- Genre: Fantasy; Romantic comedy;
- Created by: Adriana Pelusi; Jorge Aragón;
- Based on: Infelices para siempre by Miguel García Moreno and Adriana Pelusi
- Written by: Adriana Pelusi
- Directed by: Pitibol Ybarra
- Starring: José Eduardo Derbez; Sofía Castro; Consuelo Duval;
- Composer: Pablo Borghi
- Country of origin: Mexico
- Original language: Spanish
- No. of seasons: 1
- No. of episodes: 16

Production
- Executive producers: José María Irisarri; Iñaki Gómez; Santiago de la Rica; Gonzalo Sagardía; Abraham Mancilla; Jorge Aragón;
- Cinematography: Víctor Entrecanales
- Camera setup: Multi-camera
- Production company: Onza Américas

Original release
- Network: Vix
- Release: 28 August 2026

= Hotel todo incluido =

Hotel todo incluido is a Mexican romantic comedy television series based on the 2023 film Infelices para siempre.
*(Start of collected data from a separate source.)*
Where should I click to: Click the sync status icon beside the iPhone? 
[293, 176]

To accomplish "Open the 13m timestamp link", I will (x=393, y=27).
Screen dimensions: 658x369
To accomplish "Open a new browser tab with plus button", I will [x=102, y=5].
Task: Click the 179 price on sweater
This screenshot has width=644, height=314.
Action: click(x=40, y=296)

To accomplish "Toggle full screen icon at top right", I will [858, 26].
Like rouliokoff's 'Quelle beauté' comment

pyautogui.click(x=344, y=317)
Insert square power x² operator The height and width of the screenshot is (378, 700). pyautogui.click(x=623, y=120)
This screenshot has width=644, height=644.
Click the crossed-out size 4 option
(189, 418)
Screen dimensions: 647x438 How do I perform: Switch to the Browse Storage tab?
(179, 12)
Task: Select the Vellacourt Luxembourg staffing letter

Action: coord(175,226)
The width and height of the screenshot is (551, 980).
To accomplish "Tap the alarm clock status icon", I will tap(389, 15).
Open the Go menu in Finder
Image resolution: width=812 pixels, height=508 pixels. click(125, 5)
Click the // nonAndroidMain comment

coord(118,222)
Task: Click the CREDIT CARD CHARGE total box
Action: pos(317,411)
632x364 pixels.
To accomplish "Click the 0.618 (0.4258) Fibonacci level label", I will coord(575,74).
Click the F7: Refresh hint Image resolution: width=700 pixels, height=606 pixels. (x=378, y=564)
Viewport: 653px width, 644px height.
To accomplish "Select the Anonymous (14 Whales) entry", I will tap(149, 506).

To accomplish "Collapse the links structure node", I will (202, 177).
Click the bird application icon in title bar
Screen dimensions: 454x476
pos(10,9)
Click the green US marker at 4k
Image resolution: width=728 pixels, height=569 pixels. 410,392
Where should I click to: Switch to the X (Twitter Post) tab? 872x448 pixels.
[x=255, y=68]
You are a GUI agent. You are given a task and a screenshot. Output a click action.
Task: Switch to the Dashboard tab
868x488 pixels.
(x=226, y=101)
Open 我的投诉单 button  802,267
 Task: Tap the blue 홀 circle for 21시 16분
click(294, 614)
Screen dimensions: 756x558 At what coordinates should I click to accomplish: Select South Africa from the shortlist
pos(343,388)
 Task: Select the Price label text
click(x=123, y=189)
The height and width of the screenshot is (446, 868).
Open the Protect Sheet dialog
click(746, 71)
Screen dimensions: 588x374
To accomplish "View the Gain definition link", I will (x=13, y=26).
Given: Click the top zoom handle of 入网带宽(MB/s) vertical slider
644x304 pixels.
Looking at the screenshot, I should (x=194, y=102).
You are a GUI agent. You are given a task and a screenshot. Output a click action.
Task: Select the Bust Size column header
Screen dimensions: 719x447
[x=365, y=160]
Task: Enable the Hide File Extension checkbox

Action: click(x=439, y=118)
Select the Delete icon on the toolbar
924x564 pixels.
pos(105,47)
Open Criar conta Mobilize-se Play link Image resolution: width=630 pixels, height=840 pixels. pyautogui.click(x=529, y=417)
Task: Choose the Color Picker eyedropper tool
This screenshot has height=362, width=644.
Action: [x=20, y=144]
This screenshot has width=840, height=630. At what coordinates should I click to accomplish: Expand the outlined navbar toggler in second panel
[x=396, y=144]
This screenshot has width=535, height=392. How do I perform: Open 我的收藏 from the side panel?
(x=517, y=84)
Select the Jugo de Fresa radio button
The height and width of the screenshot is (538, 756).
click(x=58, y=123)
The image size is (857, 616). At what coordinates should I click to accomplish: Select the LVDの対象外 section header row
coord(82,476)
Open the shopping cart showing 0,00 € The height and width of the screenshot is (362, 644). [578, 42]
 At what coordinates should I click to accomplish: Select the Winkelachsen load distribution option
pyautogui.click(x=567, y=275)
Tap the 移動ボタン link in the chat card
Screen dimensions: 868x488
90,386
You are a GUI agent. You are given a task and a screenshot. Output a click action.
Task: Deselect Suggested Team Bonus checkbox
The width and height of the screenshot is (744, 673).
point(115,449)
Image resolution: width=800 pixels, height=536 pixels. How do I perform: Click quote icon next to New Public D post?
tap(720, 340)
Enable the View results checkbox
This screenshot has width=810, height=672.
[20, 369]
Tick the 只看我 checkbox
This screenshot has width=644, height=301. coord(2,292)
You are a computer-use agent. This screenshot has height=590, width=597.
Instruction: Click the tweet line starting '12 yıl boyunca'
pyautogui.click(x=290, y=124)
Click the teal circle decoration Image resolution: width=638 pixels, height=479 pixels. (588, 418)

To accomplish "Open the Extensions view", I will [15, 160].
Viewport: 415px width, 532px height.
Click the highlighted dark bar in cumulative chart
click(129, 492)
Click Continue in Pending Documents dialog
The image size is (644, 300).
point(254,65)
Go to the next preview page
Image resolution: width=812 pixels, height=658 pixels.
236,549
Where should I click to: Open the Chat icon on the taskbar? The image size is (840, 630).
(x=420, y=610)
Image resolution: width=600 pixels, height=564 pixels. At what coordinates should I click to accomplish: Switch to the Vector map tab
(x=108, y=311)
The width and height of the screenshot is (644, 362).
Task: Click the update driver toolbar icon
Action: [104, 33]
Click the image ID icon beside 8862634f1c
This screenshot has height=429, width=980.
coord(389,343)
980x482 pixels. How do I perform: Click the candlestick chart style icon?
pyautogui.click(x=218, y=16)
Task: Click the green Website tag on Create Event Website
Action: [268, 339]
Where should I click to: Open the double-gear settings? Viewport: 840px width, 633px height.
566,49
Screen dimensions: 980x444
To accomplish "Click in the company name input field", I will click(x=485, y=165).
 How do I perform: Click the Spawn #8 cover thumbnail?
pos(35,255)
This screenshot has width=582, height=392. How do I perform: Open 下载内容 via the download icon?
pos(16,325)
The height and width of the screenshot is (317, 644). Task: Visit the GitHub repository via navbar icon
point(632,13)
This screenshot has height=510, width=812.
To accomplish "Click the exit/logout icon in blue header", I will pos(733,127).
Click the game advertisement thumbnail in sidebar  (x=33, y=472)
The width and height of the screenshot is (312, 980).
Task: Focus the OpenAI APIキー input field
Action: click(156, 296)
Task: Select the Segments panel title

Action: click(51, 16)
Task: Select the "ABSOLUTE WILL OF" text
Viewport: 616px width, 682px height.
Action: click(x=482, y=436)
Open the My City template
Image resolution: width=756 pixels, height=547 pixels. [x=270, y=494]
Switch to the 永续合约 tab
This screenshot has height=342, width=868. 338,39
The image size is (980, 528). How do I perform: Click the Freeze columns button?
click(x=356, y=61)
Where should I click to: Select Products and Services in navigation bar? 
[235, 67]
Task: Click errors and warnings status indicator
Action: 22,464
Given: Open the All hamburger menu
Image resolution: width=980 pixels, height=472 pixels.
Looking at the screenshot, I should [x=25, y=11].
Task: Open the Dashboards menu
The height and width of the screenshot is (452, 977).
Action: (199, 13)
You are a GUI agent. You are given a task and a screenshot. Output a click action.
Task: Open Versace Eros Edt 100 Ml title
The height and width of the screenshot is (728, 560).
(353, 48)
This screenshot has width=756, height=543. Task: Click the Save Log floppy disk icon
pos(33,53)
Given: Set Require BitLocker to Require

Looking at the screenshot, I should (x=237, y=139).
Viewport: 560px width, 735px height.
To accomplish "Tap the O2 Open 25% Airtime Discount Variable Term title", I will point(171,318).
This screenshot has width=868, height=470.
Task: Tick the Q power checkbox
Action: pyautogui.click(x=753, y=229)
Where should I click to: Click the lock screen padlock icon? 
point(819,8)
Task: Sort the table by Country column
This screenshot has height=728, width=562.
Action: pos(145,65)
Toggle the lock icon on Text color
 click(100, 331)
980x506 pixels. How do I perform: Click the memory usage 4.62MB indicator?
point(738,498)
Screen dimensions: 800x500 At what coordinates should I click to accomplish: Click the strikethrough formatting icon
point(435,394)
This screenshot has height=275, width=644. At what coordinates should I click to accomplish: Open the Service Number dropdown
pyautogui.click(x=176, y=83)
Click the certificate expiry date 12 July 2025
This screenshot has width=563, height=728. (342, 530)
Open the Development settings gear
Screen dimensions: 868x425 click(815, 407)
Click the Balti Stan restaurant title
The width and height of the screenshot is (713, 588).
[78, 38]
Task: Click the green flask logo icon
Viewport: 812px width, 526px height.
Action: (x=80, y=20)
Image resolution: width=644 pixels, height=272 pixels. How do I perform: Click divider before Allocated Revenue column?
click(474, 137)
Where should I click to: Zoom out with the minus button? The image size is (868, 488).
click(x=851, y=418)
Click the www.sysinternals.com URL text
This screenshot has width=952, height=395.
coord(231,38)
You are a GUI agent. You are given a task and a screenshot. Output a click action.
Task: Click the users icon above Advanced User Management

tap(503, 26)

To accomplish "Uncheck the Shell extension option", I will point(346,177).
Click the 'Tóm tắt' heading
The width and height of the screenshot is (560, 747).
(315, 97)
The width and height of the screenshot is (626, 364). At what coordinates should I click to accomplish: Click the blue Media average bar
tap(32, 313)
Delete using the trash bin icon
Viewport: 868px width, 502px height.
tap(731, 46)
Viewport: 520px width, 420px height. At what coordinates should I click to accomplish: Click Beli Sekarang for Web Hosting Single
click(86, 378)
The series stars José Eduardo Derbez, Sofía Castro and Consuelo Duval. It premiered on Vix on 28 August 2026.

== Cast ==
=== Main ===
- José Eduardo Derbez as Sebastián Martínez
- Sofía Castro as Marcela
- Consuelo Duval as María José Márquez

=== Recurring and guest stars ===
- Harold Azuara as Dr. Cástulo Fernández
- Javier Ibarreche as Ángel
- Mónica del Carmen as Tere
- Joel Cederberg as Sven
- Daniel Bello as Carlos
- Mauricio Garza as Bruno Reyes Retana
- Ricardo Fastlicht as Alfredo García
- Ximena Lecuona as Nina
- Ofelia Medina as Laura Robles Torres
  - Yare Santana as young Laura
- Cynthia Klitbo
- Luz Aldan as Cindy
- Nicola Porcella as Paulo
- Michael Ronda as Manuel
- Mario Bezares

== Production ==
On 5 November 2025, it was announced that Vix was producing a series based on the 2023 film Infelices para siempre. José Eduardo Derbez and Sofía Castro were cast in the lead roles. Consuelo Duval reprises her role of María José. Ricardo Fastlicht took over the role of Alfredo from Adrián Uribe. Additionally, Ximena Lecuona replaced Isabella Vázquez in the role of Nina. Filming took place in Bilbao, Spain. On 1 July 2026, Hotel todo incluido was announced as the series title.